Callar y no chismorrear ni murmurar, criticar o difamar supone mucho…

Si fuéramos mudos habría hecho la mitad del camino hacia el cielo y la santidad. Con ese defecto es imposible ser verdaderamente buen cristiano.

“Si uno no ofende con la palabra, ese tal es perfecto varón” (Sant 3,2).

“Hermanos, no habléis mal unos de otros. Quien habla mal de un hermano, habla contra la ley” (Sant 4,11).

Ayer, 6 de septiembre, a la hora del Ángelus el papa Francisco hizo una alusión a este tema de hablar mal del prójimo, del chismorreo, al que calificó como una peste peor al Covid-19.  Y lo hizo al reflexionar sobre el Evangelio del día, el de San Mateo (18,15-20), en cual Jesús explica la importancia de la corrección fraterna.  Y dijo el Papa:  “para corregir al hermano que se ha equivocado, Jesús sugiere una pedagogía de recuperación” y añadió que “siempre la pedagogía de Jesús es una pedagogía de recuperación”. Jesús sugiere “ir al hermano con discreción, no para juzgarlo, sino para ayudarlo a darse cuenta de lo que ha hecho”.

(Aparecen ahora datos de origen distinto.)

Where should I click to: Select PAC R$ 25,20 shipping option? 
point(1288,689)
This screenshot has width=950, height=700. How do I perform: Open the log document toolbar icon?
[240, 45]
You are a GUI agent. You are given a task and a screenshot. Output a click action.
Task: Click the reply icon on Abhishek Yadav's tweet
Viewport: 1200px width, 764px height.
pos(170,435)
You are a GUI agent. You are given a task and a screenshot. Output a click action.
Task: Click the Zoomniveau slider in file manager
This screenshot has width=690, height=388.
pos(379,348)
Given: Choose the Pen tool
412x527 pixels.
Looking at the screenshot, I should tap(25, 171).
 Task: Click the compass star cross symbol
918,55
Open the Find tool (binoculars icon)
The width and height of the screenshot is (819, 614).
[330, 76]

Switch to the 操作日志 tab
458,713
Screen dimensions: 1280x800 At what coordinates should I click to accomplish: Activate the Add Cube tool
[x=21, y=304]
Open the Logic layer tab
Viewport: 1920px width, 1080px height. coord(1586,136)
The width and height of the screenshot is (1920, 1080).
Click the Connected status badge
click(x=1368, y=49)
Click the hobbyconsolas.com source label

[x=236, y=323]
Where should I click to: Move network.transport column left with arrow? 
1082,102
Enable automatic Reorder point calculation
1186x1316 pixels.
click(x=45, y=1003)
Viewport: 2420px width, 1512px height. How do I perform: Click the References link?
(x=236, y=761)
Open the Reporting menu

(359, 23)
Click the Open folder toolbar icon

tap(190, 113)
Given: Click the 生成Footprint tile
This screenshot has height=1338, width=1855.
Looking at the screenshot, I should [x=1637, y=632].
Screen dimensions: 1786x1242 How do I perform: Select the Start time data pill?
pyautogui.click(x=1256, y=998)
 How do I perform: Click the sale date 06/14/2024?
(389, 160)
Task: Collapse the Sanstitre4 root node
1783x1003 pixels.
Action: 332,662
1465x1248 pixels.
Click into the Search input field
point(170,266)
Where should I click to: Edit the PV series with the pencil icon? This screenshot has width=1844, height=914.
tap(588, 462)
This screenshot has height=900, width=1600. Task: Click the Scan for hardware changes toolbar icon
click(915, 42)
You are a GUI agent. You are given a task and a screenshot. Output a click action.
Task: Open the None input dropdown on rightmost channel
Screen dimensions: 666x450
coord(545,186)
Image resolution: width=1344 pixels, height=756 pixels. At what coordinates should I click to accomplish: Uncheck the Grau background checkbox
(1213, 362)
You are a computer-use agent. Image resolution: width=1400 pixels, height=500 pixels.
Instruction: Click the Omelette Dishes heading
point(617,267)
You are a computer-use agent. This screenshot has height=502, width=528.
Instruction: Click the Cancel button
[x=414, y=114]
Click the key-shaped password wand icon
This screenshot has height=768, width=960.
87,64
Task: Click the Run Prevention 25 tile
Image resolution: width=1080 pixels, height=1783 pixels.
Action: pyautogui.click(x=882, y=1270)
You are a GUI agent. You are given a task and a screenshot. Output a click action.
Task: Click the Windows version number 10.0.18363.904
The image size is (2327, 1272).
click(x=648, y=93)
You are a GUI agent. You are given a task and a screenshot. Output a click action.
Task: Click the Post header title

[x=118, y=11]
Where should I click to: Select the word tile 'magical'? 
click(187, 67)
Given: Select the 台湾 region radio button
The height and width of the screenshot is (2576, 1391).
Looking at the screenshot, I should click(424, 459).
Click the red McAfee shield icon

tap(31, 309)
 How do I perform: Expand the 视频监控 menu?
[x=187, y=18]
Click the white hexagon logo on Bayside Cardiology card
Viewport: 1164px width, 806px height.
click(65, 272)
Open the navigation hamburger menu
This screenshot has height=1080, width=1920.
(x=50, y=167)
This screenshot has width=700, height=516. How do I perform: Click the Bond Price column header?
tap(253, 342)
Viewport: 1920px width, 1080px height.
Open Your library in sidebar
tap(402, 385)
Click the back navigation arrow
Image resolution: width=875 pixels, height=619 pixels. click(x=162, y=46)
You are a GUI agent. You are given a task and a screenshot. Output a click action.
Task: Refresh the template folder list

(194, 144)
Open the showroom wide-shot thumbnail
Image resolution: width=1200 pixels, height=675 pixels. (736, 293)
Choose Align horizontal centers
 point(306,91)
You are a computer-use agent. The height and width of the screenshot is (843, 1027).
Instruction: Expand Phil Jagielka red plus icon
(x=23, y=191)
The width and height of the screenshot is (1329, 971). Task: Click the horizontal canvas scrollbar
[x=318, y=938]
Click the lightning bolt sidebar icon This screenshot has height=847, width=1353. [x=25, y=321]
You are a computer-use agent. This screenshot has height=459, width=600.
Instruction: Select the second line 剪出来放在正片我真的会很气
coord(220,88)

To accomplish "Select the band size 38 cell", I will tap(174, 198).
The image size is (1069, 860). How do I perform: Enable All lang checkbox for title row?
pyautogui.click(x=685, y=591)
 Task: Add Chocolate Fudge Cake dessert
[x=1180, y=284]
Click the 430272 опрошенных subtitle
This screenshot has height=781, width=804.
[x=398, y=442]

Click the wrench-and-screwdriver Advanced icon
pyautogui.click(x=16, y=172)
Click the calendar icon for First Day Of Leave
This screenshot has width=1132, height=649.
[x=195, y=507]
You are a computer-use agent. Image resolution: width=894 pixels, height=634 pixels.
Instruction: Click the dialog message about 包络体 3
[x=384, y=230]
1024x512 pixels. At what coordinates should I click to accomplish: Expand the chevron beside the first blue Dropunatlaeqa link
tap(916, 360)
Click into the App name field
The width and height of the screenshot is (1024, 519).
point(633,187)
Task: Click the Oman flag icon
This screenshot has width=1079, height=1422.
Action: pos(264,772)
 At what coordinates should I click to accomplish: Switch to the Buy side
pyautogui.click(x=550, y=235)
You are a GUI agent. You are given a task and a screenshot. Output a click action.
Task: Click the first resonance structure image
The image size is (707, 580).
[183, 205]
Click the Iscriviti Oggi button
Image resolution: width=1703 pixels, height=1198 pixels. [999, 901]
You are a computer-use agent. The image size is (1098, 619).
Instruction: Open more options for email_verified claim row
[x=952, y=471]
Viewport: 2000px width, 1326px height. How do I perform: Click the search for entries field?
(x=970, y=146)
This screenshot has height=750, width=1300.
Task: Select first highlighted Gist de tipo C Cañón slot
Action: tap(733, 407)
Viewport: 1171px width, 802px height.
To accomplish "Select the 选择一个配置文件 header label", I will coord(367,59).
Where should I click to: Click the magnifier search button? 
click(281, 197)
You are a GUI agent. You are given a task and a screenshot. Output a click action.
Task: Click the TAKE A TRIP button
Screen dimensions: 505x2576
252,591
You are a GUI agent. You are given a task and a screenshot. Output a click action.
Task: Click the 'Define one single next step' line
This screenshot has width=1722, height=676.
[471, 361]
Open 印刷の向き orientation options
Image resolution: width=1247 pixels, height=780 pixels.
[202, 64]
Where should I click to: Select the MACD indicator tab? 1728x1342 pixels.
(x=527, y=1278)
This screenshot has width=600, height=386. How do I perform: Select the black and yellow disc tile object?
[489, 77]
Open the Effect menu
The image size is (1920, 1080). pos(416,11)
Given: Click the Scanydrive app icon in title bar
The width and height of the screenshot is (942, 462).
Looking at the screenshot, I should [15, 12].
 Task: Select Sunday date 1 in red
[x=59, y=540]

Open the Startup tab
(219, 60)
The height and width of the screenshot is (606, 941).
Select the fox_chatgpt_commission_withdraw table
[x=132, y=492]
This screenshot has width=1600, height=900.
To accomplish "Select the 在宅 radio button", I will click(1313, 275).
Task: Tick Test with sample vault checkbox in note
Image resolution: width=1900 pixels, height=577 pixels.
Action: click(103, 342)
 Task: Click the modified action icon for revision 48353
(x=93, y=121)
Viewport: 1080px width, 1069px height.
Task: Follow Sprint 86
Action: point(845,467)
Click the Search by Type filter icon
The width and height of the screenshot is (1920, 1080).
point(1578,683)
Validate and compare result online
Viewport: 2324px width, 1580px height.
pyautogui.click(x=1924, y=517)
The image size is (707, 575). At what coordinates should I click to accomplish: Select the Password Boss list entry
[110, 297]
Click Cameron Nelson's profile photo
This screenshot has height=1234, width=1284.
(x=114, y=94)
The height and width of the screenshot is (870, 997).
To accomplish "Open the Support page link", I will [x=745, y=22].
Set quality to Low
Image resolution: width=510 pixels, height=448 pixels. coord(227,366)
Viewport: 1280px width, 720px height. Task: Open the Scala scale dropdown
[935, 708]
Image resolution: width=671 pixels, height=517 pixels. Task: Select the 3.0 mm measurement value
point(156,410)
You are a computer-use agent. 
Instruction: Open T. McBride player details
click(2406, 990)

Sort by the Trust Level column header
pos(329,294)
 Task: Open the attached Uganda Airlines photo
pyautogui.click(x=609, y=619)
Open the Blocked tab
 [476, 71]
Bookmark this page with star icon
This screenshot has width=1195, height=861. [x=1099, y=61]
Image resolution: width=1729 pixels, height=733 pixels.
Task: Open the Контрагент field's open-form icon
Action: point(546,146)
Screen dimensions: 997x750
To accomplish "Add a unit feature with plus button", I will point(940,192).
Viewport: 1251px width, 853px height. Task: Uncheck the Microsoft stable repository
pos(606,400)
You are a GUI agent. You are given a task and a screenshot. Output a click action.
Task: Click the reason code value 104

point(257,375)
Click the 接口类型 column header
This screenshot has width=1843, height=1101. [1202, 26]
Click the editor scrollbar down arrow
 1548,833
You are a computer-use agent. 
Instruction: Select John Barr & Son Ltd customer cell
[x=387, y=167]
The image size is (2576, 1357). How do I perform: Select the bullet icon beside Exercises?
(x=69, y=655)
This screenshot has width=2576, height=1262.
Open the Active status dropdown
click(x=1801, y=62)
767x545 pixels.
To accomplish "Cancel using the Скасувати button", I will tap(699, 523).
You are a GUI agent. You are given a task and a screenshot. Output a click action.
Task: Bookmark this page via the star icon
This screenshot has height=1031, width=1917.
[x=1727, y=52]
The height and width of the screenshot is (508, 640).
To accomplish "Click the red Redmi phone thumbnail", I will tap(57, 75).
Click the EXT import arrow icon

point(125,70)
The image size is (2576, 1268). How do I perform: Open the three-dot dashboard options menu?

Este asunto de las murmuraciones es algo que tiene muy presente el Santo Padre. Quizá sea porque lo padece. Hay mucho crítico en la Iglesia y mucho chismoso en ambientes vaticanos. Seguro. En la parte inferior añadimos dos artículos-noticias de a comienzos de su papado en que se hacía referencia precisamente a esto.

Estas palabras escogidas nos ayudarán a tener siempre presente la gravedad que supone el hablar mal de los demás, incluso aunque se tenga razón y lo que se diga sea verdad:

“Hacedlo todo sin murmuraciones ni discusiones, a fin de que seáis irreprochables y sin malicia, hijos de Dios irreprensibles” (Flp  2,13)

“Se sobrios y velad en oración. Ante todo insistid en la caridad mutua, pues la caridad cubre muchedumbre de pecados. Sed hospitalarios unos con otros sin murmurar.” (1 Pe 4,7-9)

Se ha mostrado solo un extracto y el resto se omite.